* BEGIN Given information *
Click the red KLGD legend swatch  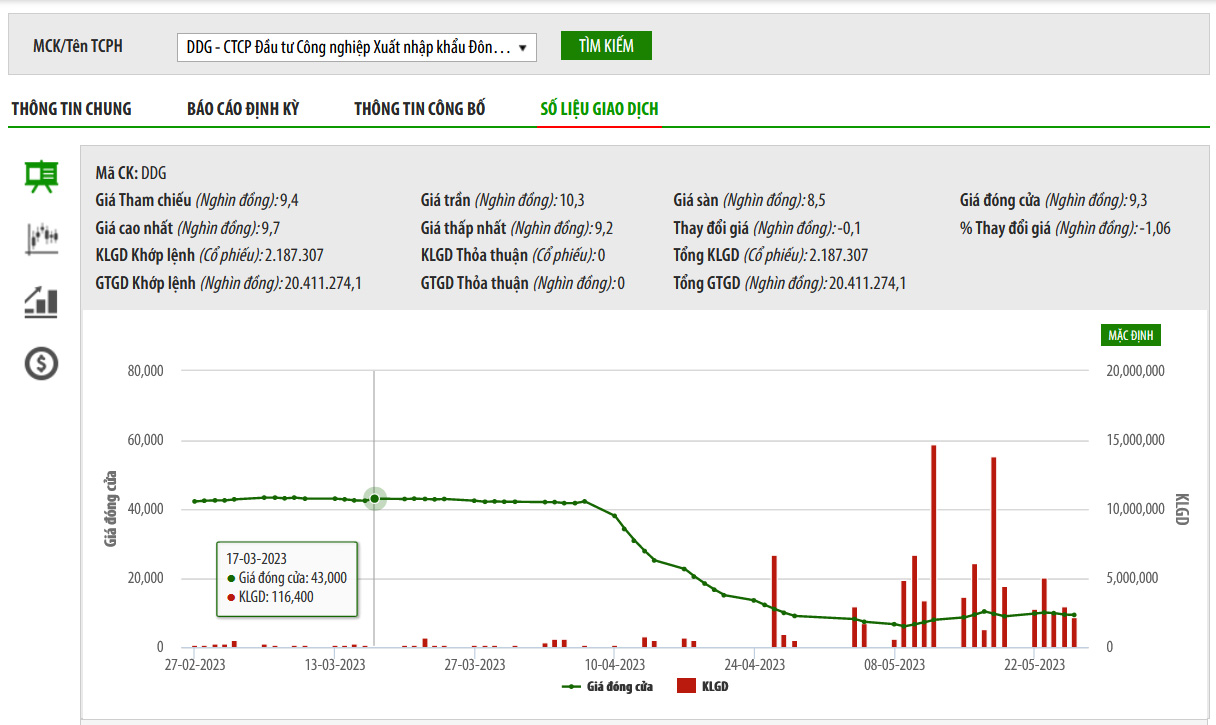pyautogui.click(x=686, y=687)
* END Given information *
* BEGIN Given information *
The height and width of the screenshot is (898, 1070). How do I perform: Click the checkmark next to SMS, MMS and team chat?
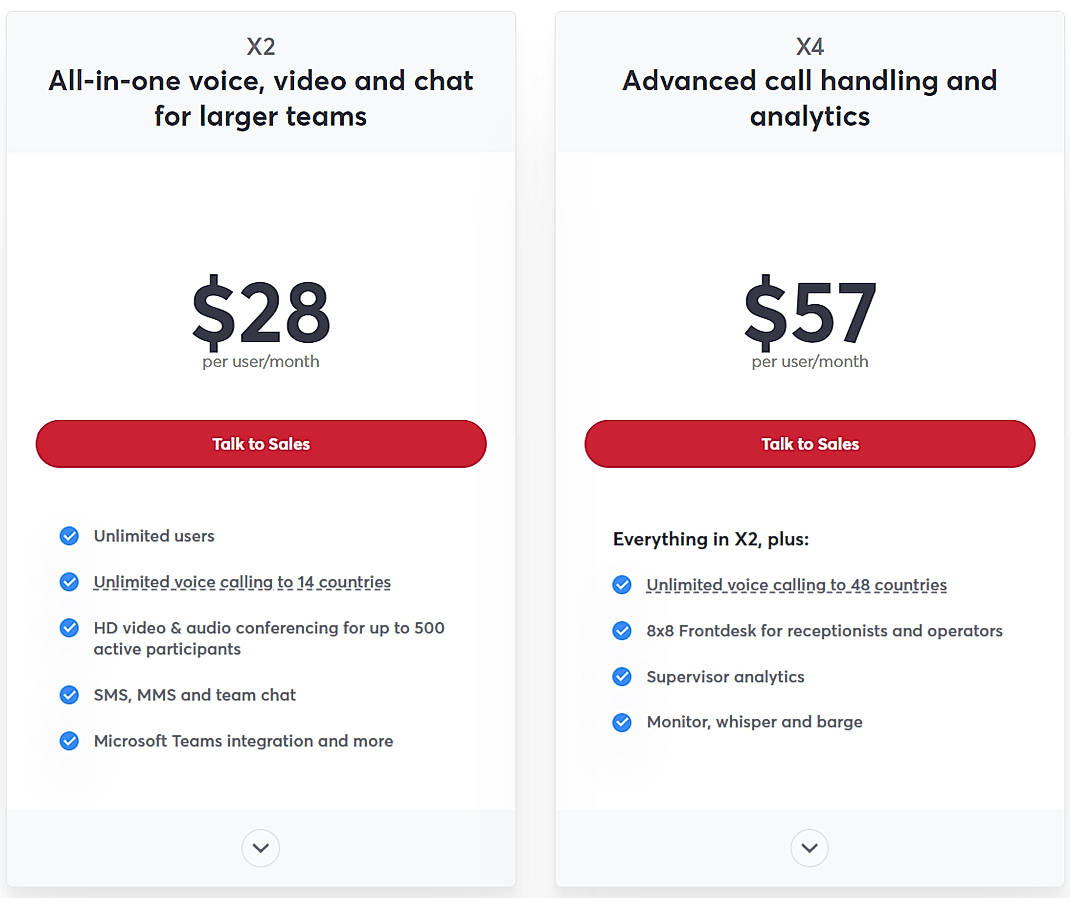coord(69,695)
* END Given information *
* BEGIN Given information *
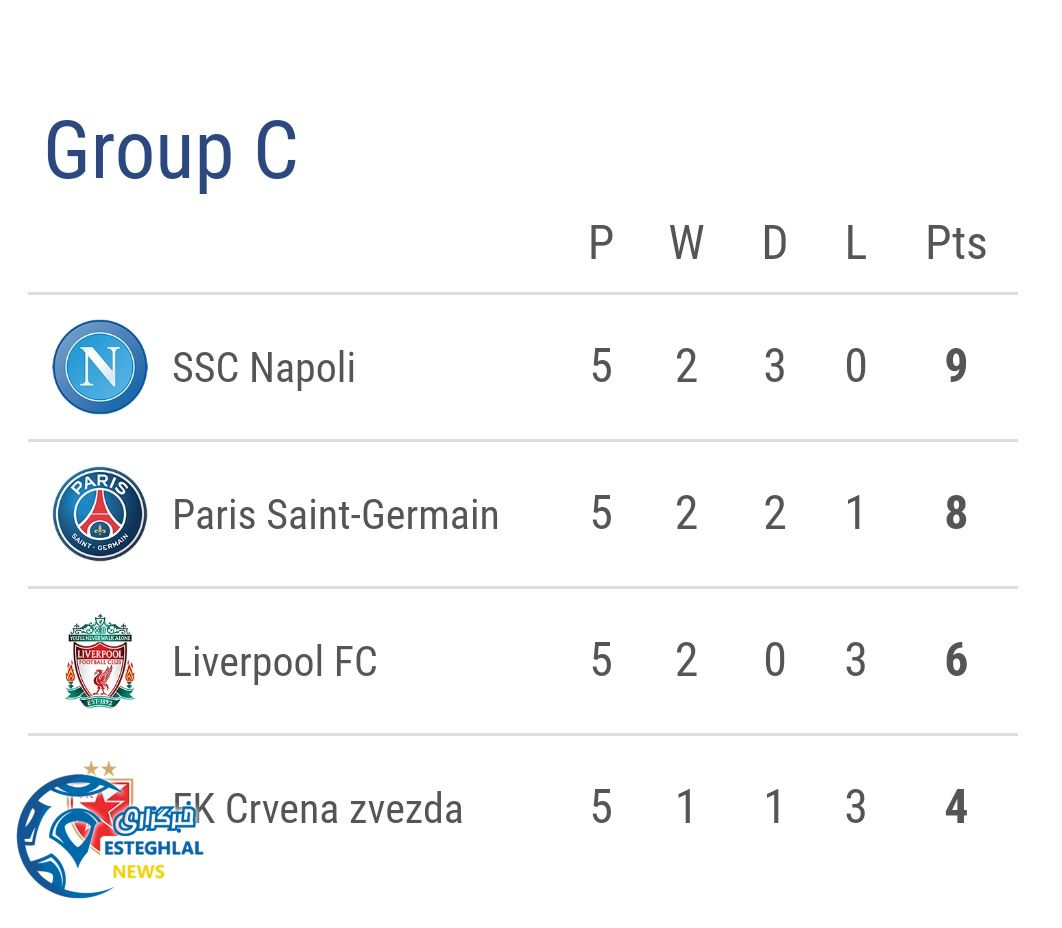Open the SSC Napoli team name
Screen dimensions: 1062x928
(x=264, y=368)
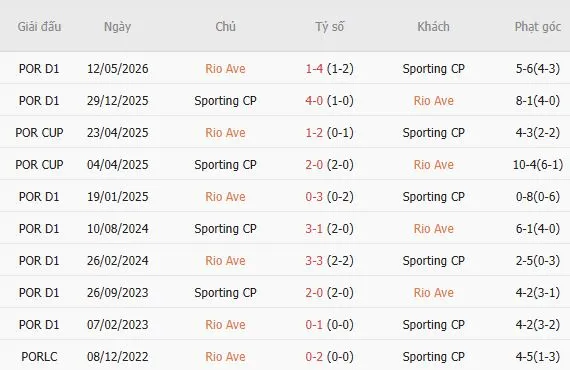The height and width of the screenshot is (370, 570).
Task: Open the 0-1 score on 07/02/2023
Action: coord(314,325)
* END Given information *
## Task directions:
Please reproduce the stretch of lines from the one containing "Open the SSC Napoli team name" through the one containing "Action: coord(314,325)", both included, with the pictures left out.

## Worked answer:
Open the SSC Napoli team name
Screen dimensions: 1062x928
(x=264, y=368)
The height and width of the screenshot is (370, 570).
Task: Open the 0-1 score on 07/02/2023
Action: coord(314,325)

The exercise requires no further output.